But taken on its own terms, "Spandrels" is a bizarre thing. Certainly, it is a kind of paper we would be unused to seeing today. It is a straight up, unapologetic, highly (and variably effectively) rhetorical polemic. As its name implies, it is a critique, not of data, but of ways of thinking. "Spandrels" is all argument, no new data.**
What I think is most interesting about "spandrels" in that regard is the insight it gives us into the messy machine that is science. Specifically, it challenges simplistic notions about what science is.
In her speech accepting the nomination for  presidential candidate for the Democratic party, Hillary Clinton said at one point "I believe in Science". The reaction among scientists (on social media, because that's how I gauge reactions among scientists) was divided into two camps. One we shall call camp relief (as "Thank you, thank you, an existential dread has been slightly lifted from my shoulders"). The other we shall call camp epistemological frustration, best exemplified by this facebook response. Specifically point 2 "Rather, science is a philosophical approach to understanding one's world - one which is rooted in doubt, skepticism and formal testing methods". To which I would add only one thing:
"science, among other things, is a philosophical approach to understanding one's world - one which is rooted in doubt, skepticism and formal testing methods"
Because science is also a social activity, undertaken by people (Stephen J. Gould and Richard Lewontin) supported by institutions (Harvard University, the Royal Society of Great Britain). And these are very much things we can believe (in the sense of have faith) in. Science is values, such as assumptions of good faith (sorely tested of late) and "nullius in verba". Science is also norms of ethics and even of esthetics. Some will argue that these things are ancillary to science's epistemological foundation. Which I think is nonsense. Unless you want to subscribe to some Walden-esque neo-Rousseauian vision where science is limited to ascertaining the depth of ponds we can measure by our own, the social and institutional structures of science, and the Trust which underpins them, are as crucial to science as any theory of knowledge. For without them, no aggregate, collaborative, progressive, growing science is possible.
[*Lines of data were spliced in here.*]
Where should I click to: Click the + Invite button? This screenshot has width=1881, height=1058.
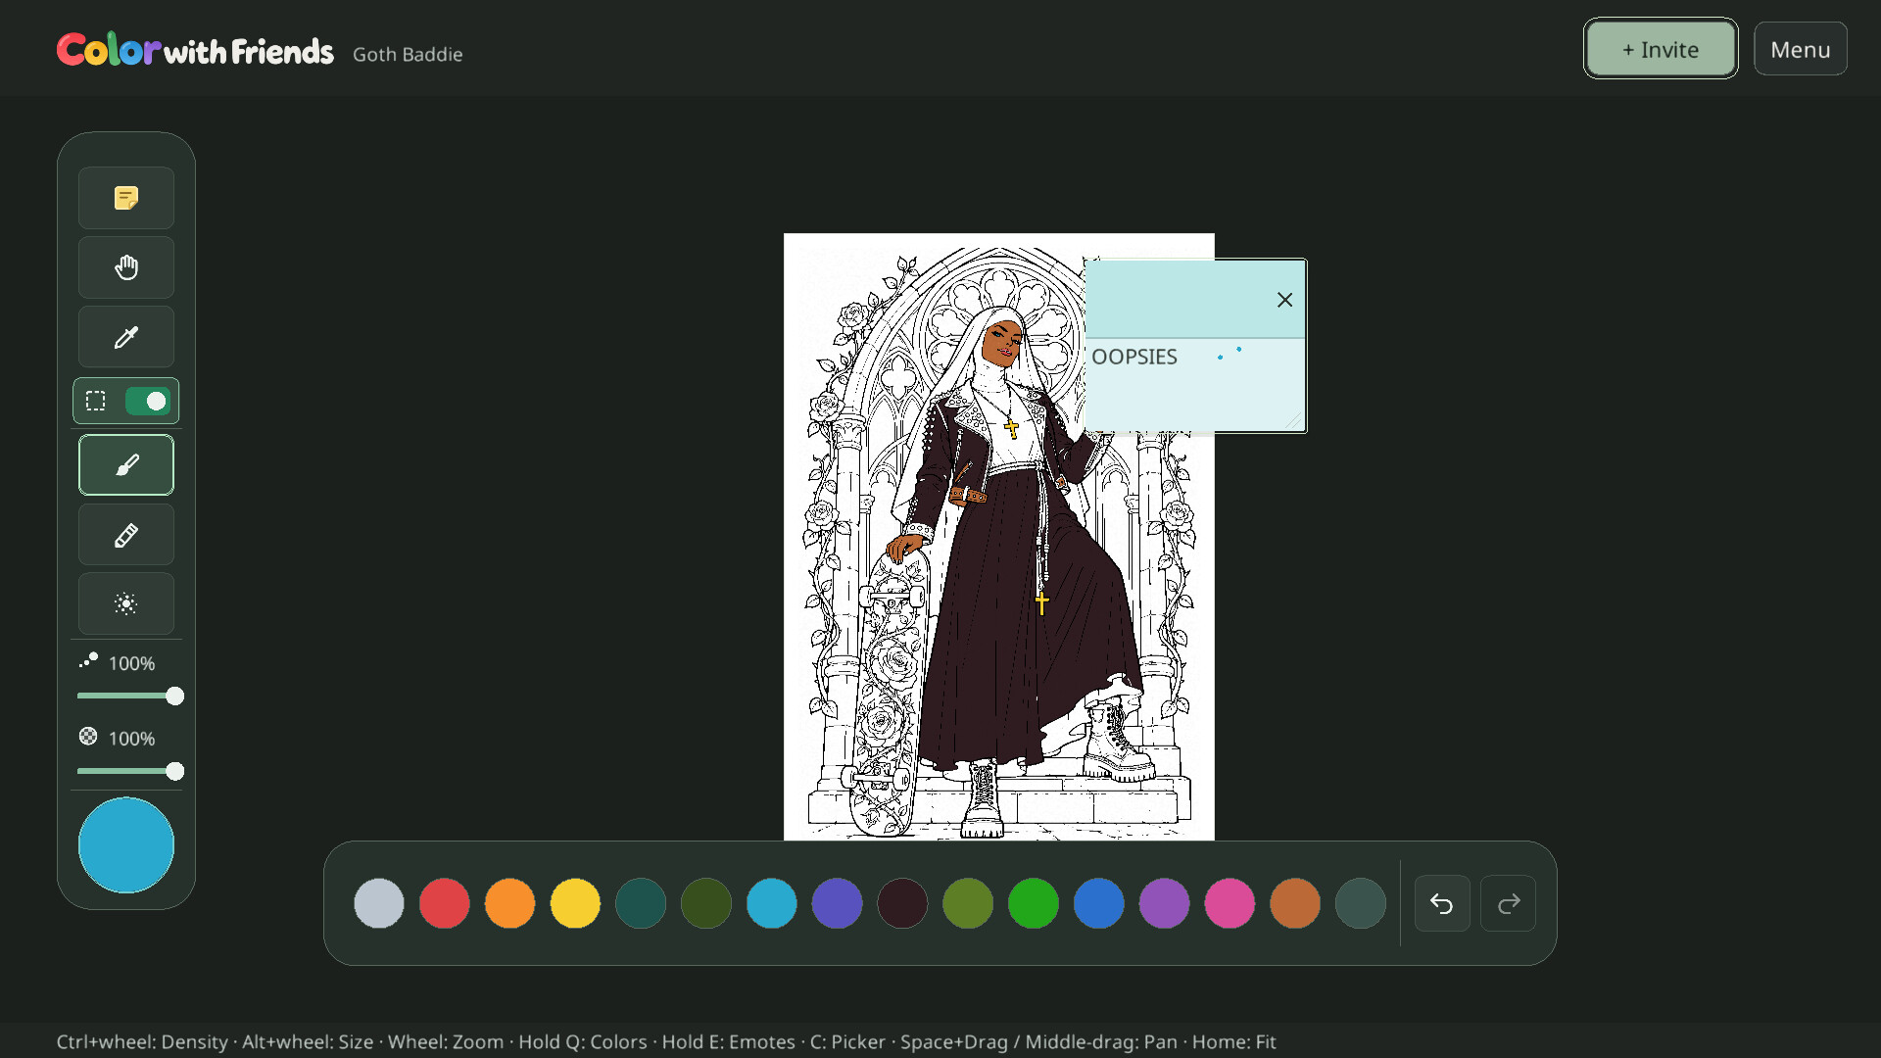coord(1661,49)
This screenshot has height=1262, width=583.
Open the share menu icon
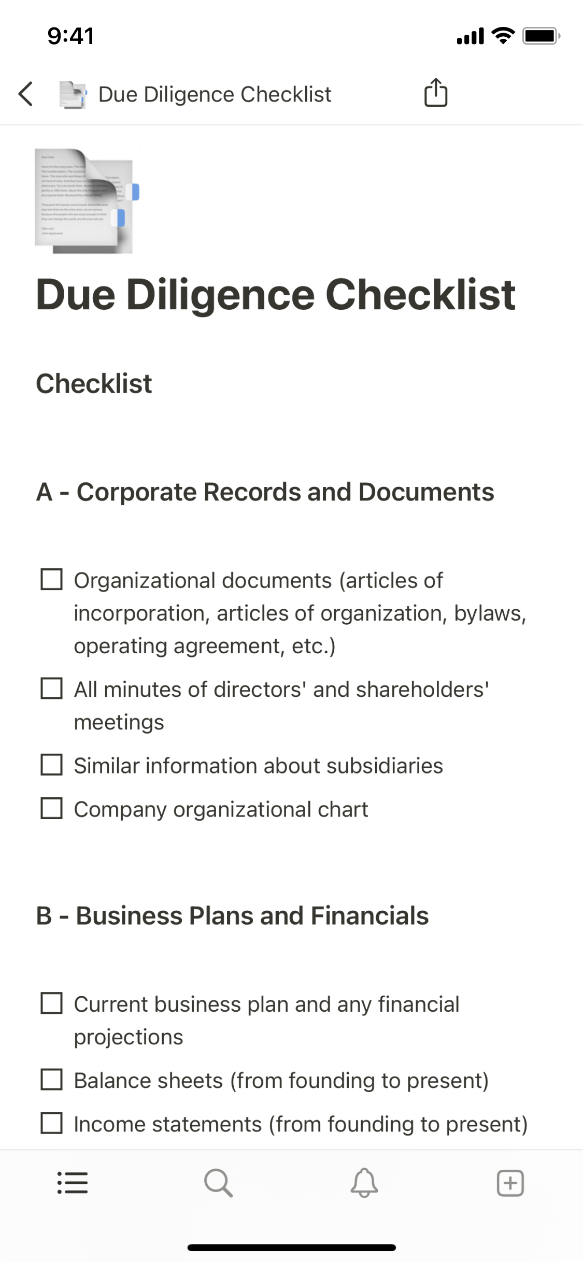[435, 93]
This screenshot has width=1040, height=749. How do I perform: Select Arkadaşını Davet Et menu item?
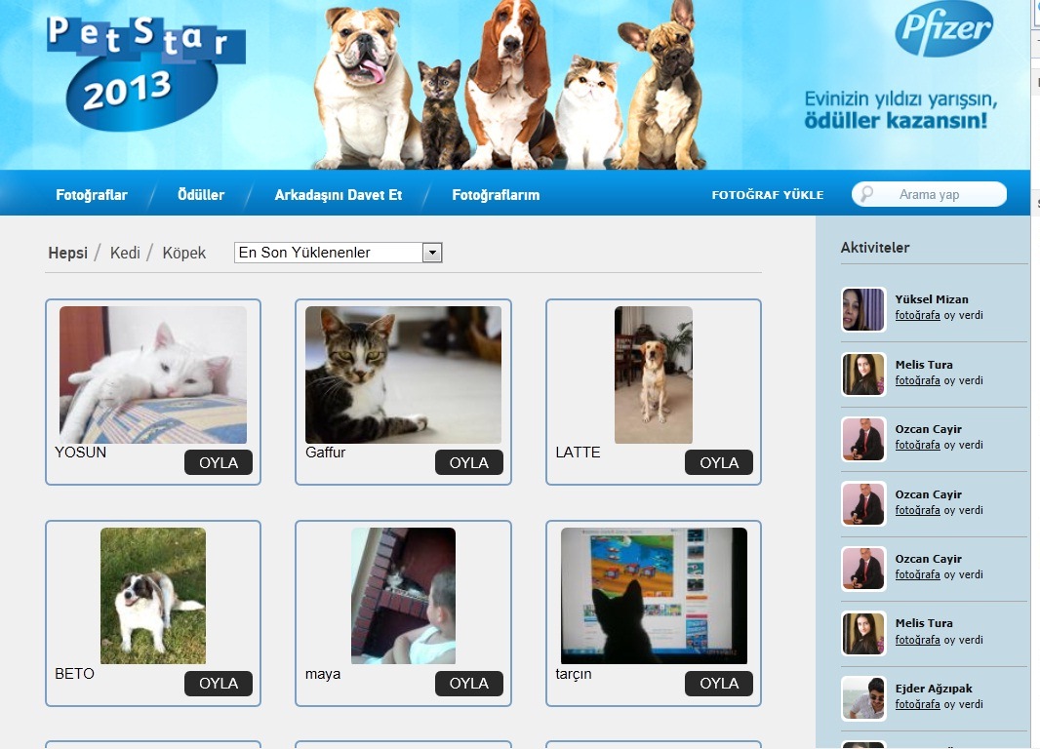[x=339, y=195]
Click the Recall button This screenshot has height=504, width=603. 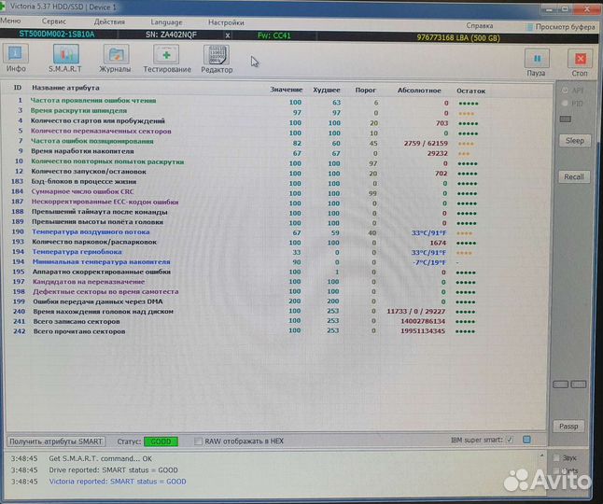click(574, 176)
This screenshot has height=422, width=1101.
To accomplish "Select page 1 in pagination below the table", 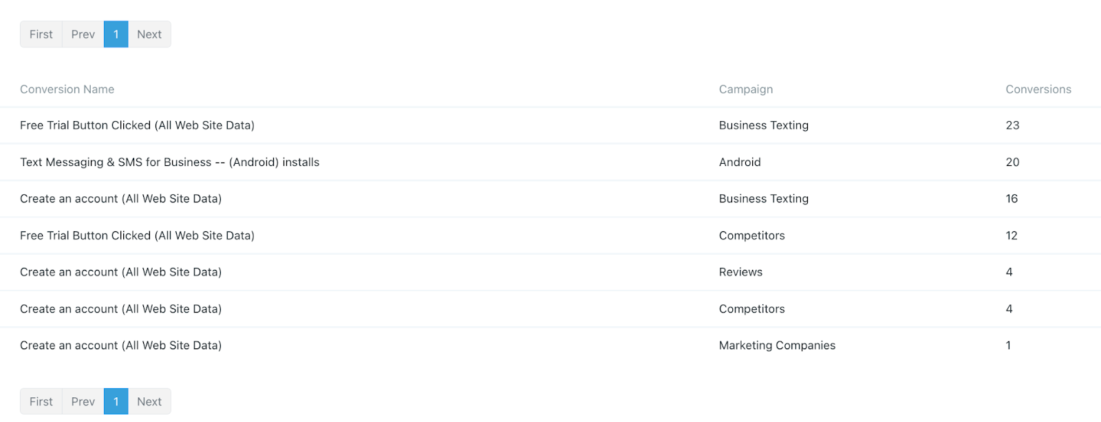I will click(116, 401).
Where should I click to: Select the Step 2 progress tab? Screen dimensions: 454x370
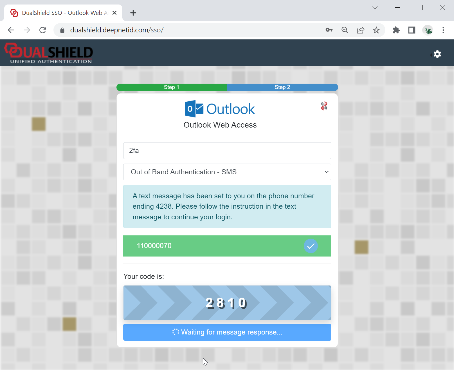coord(282,87)

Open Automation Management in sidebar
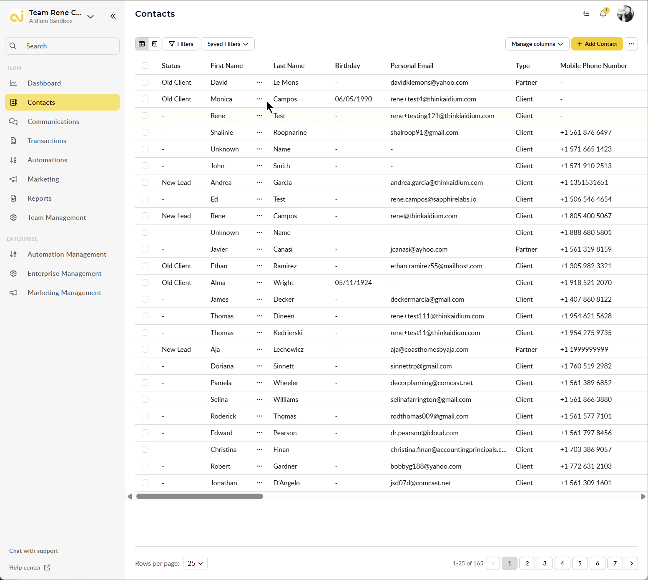(x=67, y=254)
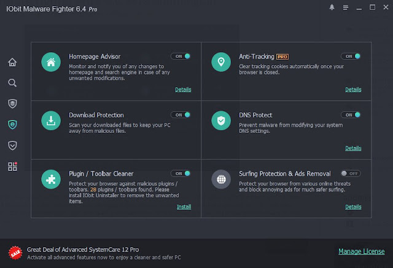The height and width of the screenshot is (268, 393).
Task: Turn off Homepage Advisor switch
Action: tap(181, 56)
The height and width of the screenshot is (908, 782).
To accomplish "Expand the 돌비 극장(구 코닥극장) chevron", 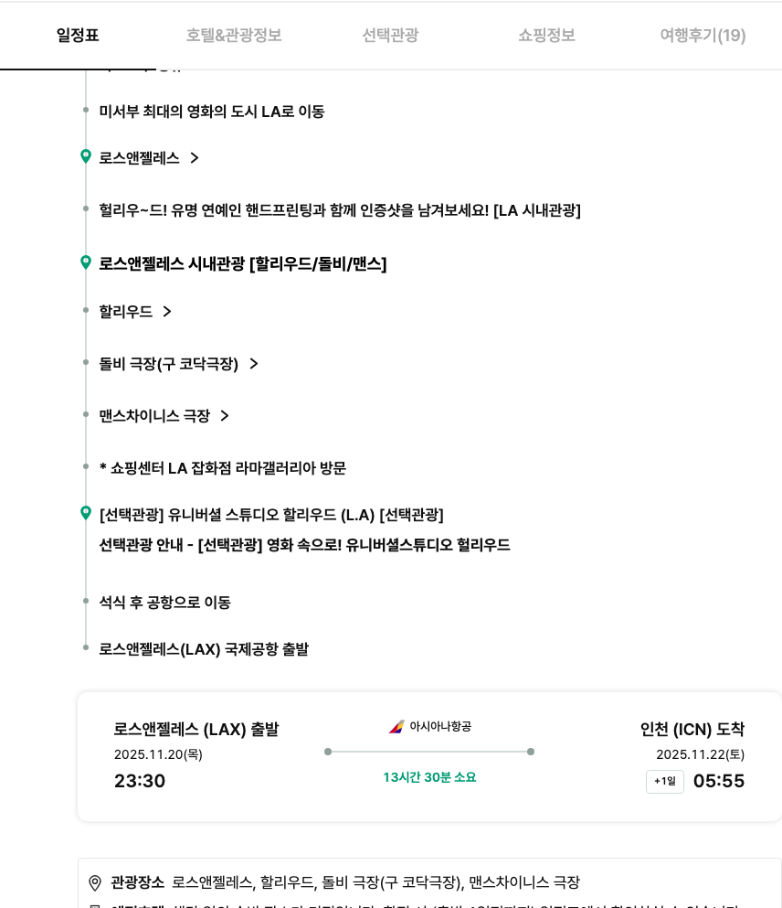I will click(x=254, y=364).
Science is a messy machine, and like all messy machines we are tempted to make it seem simple, But when we say "science is self correcting", it is like when we say "markets find solutions", or "the eventual overthrow of the Bourgeoisie is an inevitable consequence of capitalism". It makes complex, non linear, messy human processes seem cleaner than they are. And in the process, it obscures all the awful things that humans do when they feel they actions are not being judged.
Because the attitude that limits science to an abstracted epistemological process, the attitude that obscures the social structures that allow science to work, even when it is for the best of reasons, is cousins to the attitude that tells people of color, and women, and disabled folk, and gay folk, and people from developing countries, that the barriers they face are not part of science.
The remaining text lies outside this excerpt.